Übrigens ein weiteres Permakultur-Prinzip. Macht Euch mit den Pflanzen vertraut. Hört zu. Erlebt die Erweiterung der Vielfalt – sowohl bei Pflanzen als auch bei den Tieren. Diese schätzen nämlich auch das entstandene Mikroklima und helfen Euch ein ökologisches Gleichgewicht von Schad- und Nutztieren zu erreichen. So haben alle einen Nutzen davon. Jeder profitiert.

Beim Prinzip ‘Plane zuerst das Ganze und dann das Detail’ spielt auch die Zonierung des Grundstücks eine wesentliche Rolle. Die Zonierung teilt den Garten in Arbeitsintensität ein. Die Zone 0 betrifft z. B. Dein Haus bzw. Deinen Wohnwagon. Es ist der Haupt-Aufenthaltsort.

Die Zone 1 schließt sich logischerweise genau daran an. Es ist der direkte Bereich um Dein Haus, der Bereich, der auch mit Wasser versorgt werden kann. Dementsprechend stehen dort – z. B. auf der Terrasse – die Topfkulturen mit den wichtigsten Küchenkräutern, um sie schnell griffbereit zu haben. Auch die empfindlicheren Pflanzen, die in Töpfen den Vorteil des optimalen Mikroklimas nutzen, mit dem Rücken zur Hauswand, sind hier angesiedelt. Dazu können gehören: Tomaten, Paprika, Chilies, Auberginen, die ersten Salate im Frühling und die letzten im Herbst. Im Anschluss an die Terrasse befinden sich die Gemüsebeete oder vielleicht auch das Gewächshaus. Sie brauchen viel Aufmerksamkeit, weshalb sie in der Nähe des Hauses stehen.

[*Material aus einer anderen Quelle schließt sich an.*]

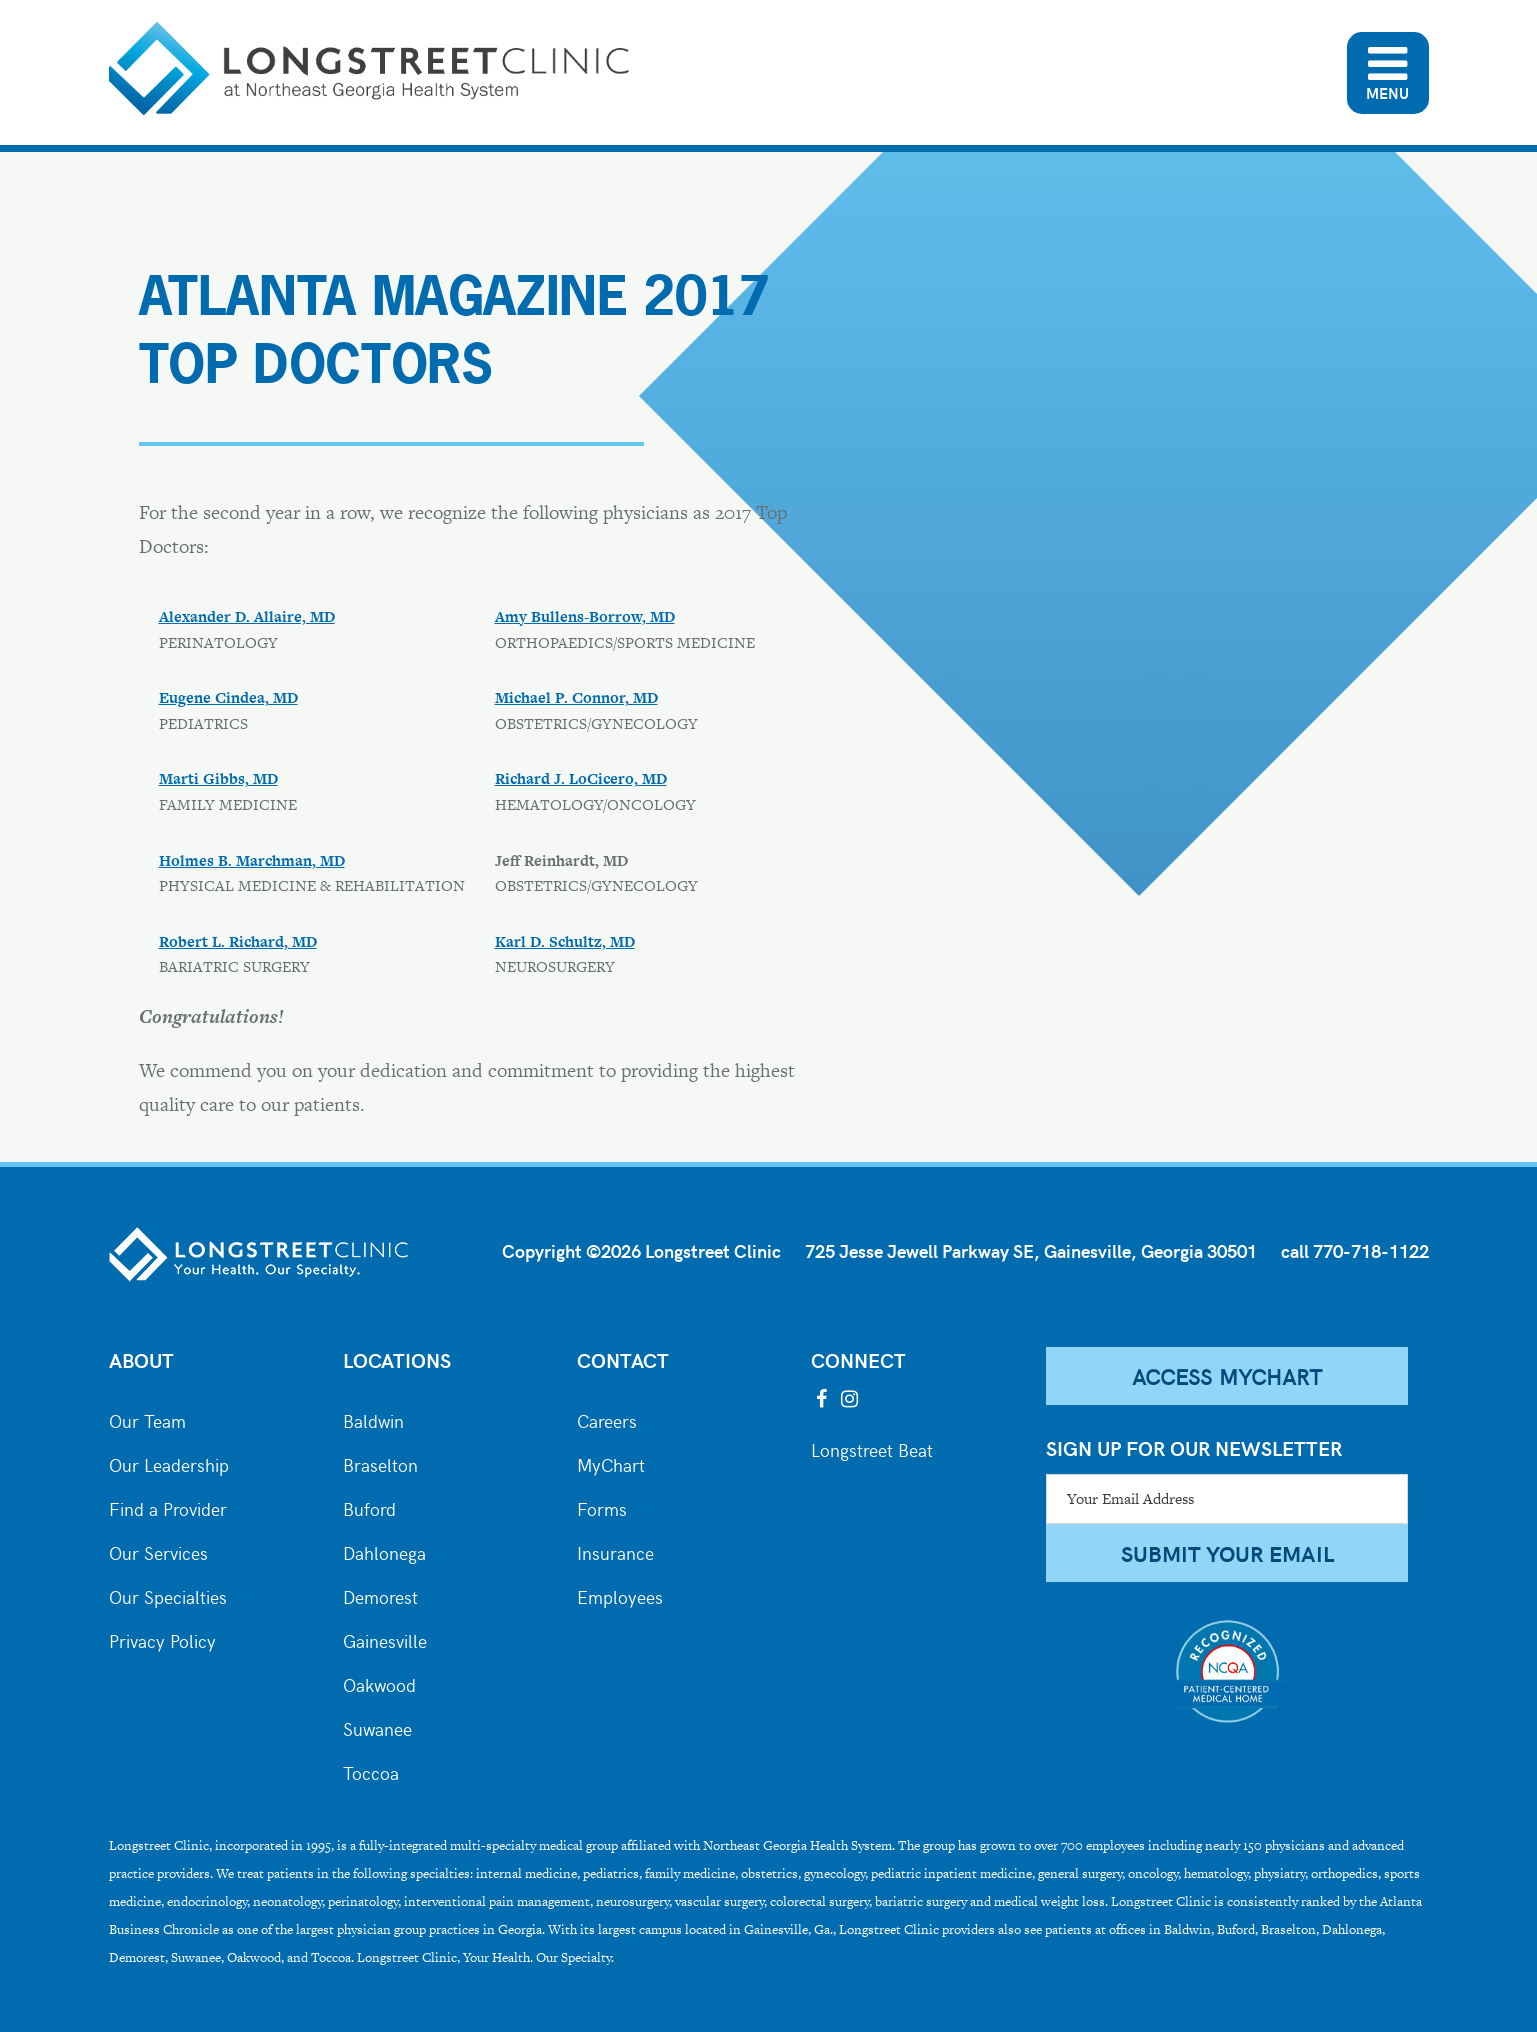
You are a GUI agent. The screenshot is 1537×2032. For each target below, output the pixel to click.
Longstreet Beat (872, 1448)
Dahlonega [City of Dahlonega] (384, 1551)
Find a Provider (168, 1507)
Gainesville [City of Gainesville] (385, 1639)
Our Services (158, 1551)
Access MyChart (1227, 1376)
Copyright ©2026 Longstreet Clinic (641, 1250)
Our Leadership (169, 1463)
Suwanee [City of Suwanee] (377, 1727)
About (141, 1359)
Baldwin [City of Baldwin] (373, 1419)
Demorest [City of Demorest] (380, 1595)
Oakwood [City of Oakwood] (379, 1683)
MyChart (611, 1463)
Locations (397, 1359)
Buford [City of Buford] (369, 1507)
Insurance (615, 1551)
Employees (620, 1595)
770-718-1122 (1371, 1250)
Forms (602, 1507)
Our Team (147, 1419)
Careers (607, 1419)
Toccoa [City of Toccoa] (371, 1771)
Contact (623, 1359)
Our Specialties (168, 1595)
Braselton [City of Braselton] (380, 1463)
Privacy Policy (162, 1639)
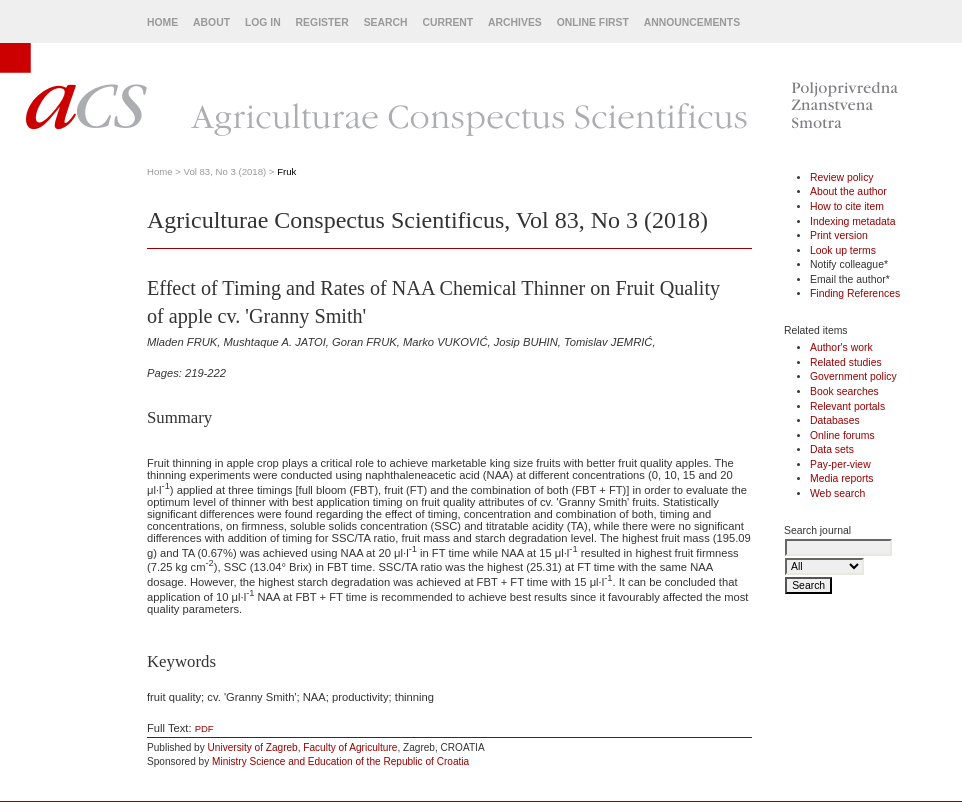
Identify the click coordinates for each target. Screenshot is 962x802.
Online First (593, 22)
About (211, 22)
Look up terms (843, 250)
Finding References (855, 293)
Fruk (286, 171)
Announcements (692, 22)
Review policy (842, 177)
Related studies (846, 362)
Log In (263, 22)
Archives (515, 22)
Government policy (853, 376)
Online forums (842, 435)
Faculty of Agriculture (350, 747)
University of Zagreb (253, 747)
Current (447, 22)
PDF (204, 728)
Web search (837, 493)
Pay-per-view (840, 464)
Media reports (842, 478)
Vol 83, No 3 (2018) (225, 171)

Die Zone 2 beherbergt schon Spalierbäume, Buschbäume, Halbstammbäume und Beerenobst. Diese müssen nur bei Pflanzung mit Wasser versorgt werden und sind danach hauptsächlich zur Erntezeit zu besuchen. Wer die Möglichkeit zur Hühnerhaltung hat: diese sind in diesem intensiven Früchte-Beeren-System sehr gut aufgehoben. Sie halten das Obst frei von Schädlingen und sind ihrerseits sehr gut vor Raubvögeln geschützt. Auch evtl. Bienenkästen sind in Zone 2 zur Blütenbestäubung bzw. Befruchtung zweckmäßig.

Die Zone 3 wird nochmals pflegeleichter. In ihr sind die extensiv bewirtschafteten Beete untergebracht. Beete, die vorbereitet werden, bepflanzt werden und erst zur Ernte wieder besucht werden müssen. In diese Beete kommen Kürbis, Kartoffeln, Zuckermais, Haferwurz und Schwarzwurzel, Topinambur, Hirse, Wildtomaten, Wildkohl, Meerkohl, ausdauernder Kohl, Grünkohl, Lauch, Rüben verschiedenster Arten. Diese Extensivbeete werden stets gemulcht, sprich mit Laub, Grobkompost, altem Heu und Grasschnitt abgedeckt, damit das Bodenleben gut arbeiten kann, Futter hat und zum Lohne dafür die Erde locker hält. Dadurch ist kein Hacken notwendig und der Boden bleibt schön feucht, da die Oberflächenverdunstung um ein wesentliches verringert wird.

Die Zone 4 ist der Streuobstbereich. Eine wilde Blumenwiese mit Hochstammobstbäumen. Das Gras, sofern es nicht als Viehfutter Verwendung findet, kann zum Mulchen der Extensivbeete und der Beerensträucher verwendet werden. Das Obst der Streuobstwiesen liefert uns Saft, Likör und Schnaps, Wein bzw. Most und entsprechend auch Essig. Zusätzlich hat die Streuobstwiese einen sehr hohen ökologischen Wert als Lebensraum vieler Vögel und Insekten. Die Zone 4 hätte aber auch Platz für Fischteiche, Viehweiden, Felder- und Niederwaldbewirtschaftung. Dazu ist allerdings eine Fläche von über einem Hektar vonnöten bzw. wäre dies schon ein richtiger Selbstversorgerhof, Bauernhof, bei dem motorisiertes Gerät vonnöten ist.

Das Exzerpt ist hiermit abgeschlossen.